What Would You Say to Brandy?


Cities4Life wants the “What Would You Say?” posts to be as interactive as possible. Not only is this good practice for thinking on your feet during everyday encounters you might have with people who oppose your worldview, but it is also good training for those who want to do Frontline Ministry outside of abortion mills. And remember, scripture addresses the root of these problems.

Brandy and her husband have two children are 8 weeks pregnant with their third child. Brand ysays: “We had our life planned to raise our two kids and be happy. No one other than my husband and I know about the pregnancy. I feel alone as he and I can talk about it until we are blue in the face, but it is so hard knowing that I have something growing inside of me that won’t be there soon. We talked about everything before we decided. Emotional, physical, financial. Not just for us, but for our two kids as well. How can we rob our two kids of their future we have planned? I know that I will regret it, but I know that the thing I will regret even more is bringing another life into this world not knowing how we would be able to take care of it.”

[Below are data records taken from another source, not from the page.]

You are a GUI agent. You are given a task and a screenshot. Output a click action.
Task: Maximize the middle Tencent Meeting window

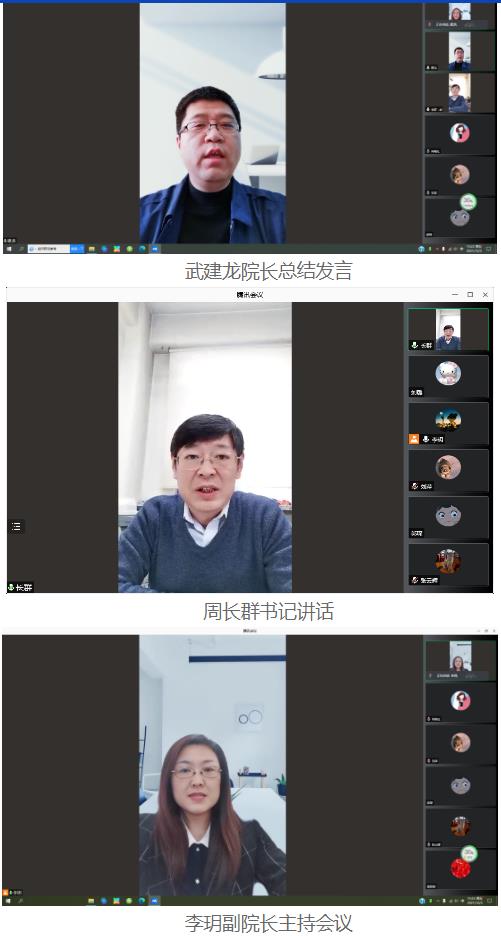pos(470,294)

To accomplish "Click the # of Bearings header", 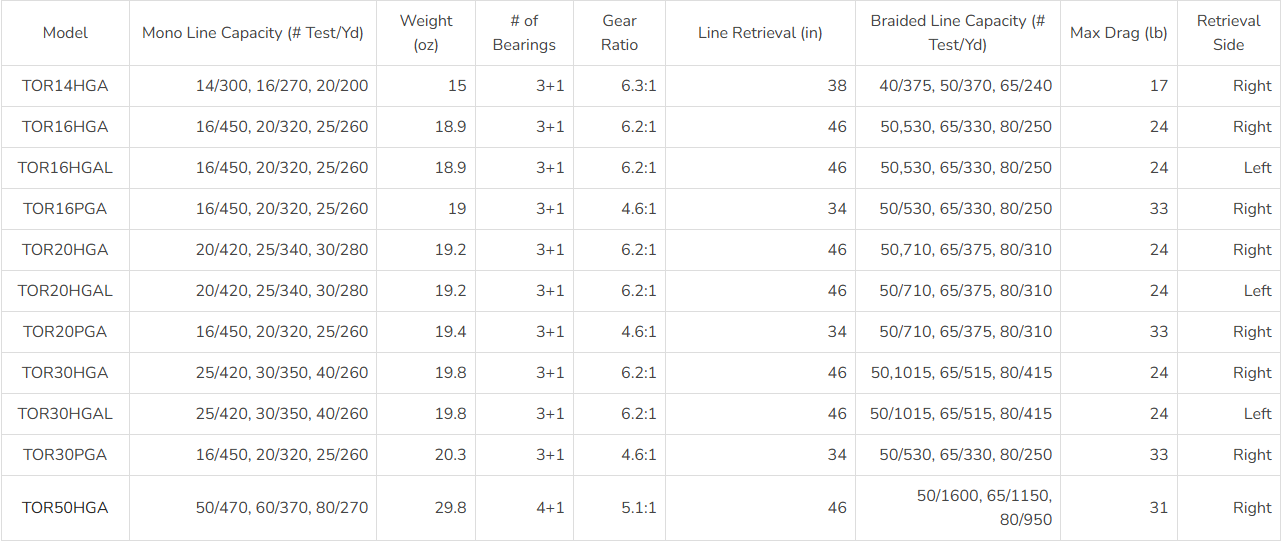I will pyautogui.click(x=524, y=33).
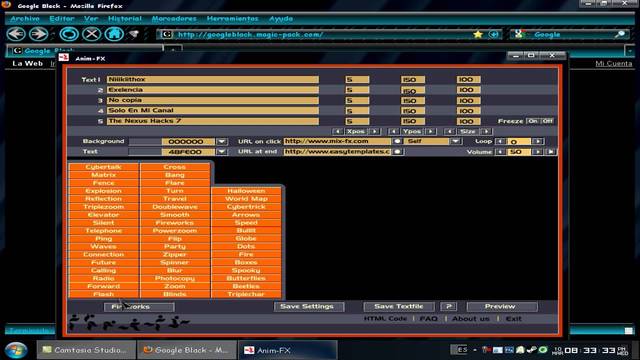Screen dimensions: 640x360
Task: Go to home page via house icon
Action: pos(114,34)
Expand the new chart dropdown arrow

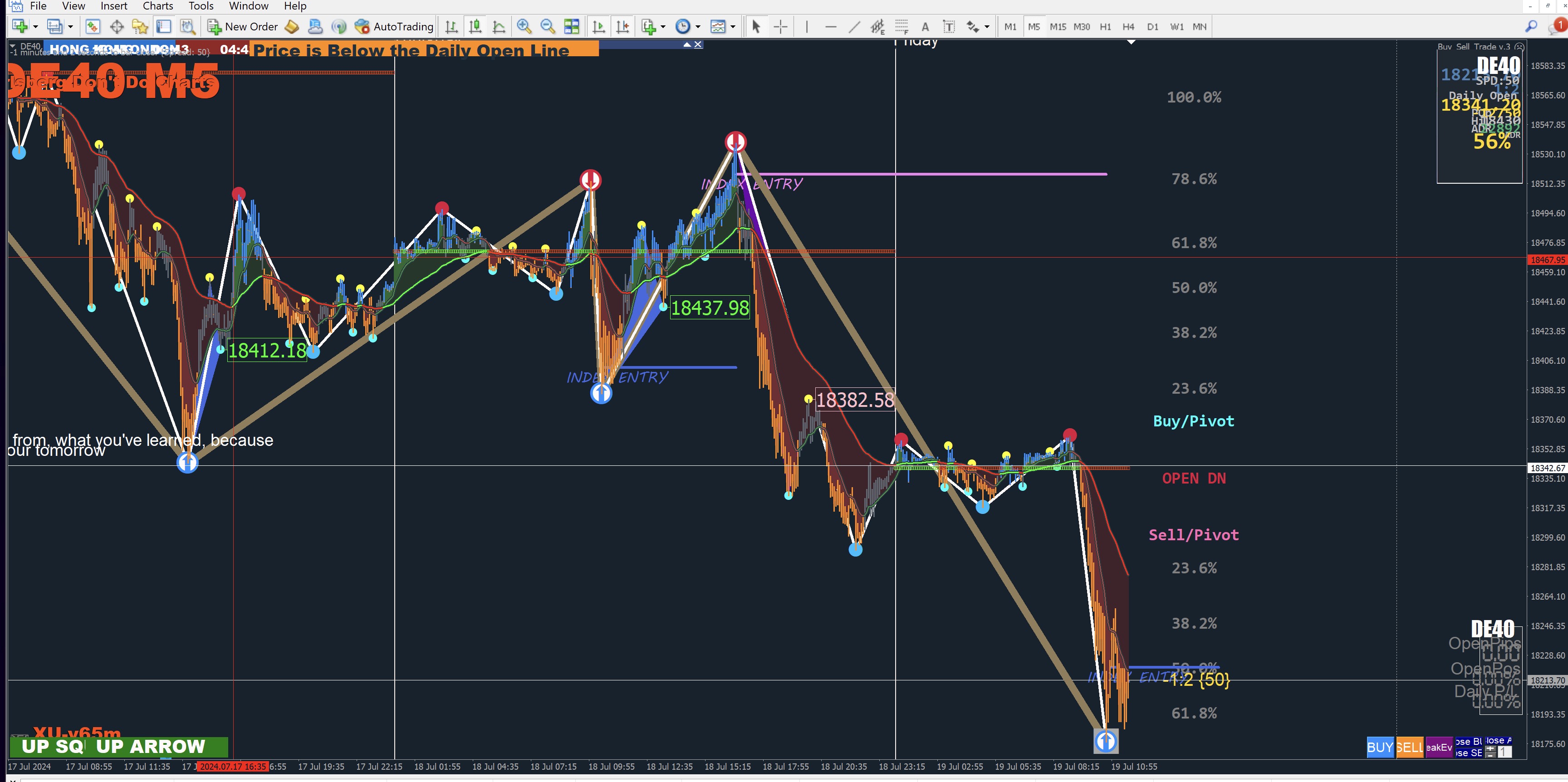pyautogui.click(x=35, y=27)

What Would You Say to Brandy?

One Response to “What Would You Say to Brandy?”

  1. Jubilee

    It is a good sign that you know you will regret it, and that you and your husband have taken the time to discuss it together. It is good to consider family issues but the point is that abortion KILLS the child. It does not give the child a better life or parents who might have better financial stability. It PHYSICALLY DISMEMBERS a living breathing human being that can feel pain and terror at the machine that eats its life away in a painful traumatic process. You speak of robbing your kids or a future. Can the presence of an extra sibling really rob them of that much? What is more important here? There are millions of families who would love to give their kids more, but they don’t do so by murdering another one of their kids! The question you should be pondering is how can I rob my kids of the ability to trust me when they find out that I deprived them of a sibling in a violent way? How can you expect them to believe in your love when you admit to them what you’ve voluntarily done? What about giving the child up for adoption? The main point is that the child already exists. He or she is unable to beg for his or her life but your baby wants to live. And God has already written a beautiful story for this little one, and for your family. How can you deprive yourself and your child the opportunity to live it out together and praise God for how
    He provided? Remember, one of the most influential preachers ever born…John Wesely was the FIFTEENTH child in a family who couldnt afford food. Their trust was rewarded. God never left them and He won’t leave you. Let Him into the process and you will have NO such regrets.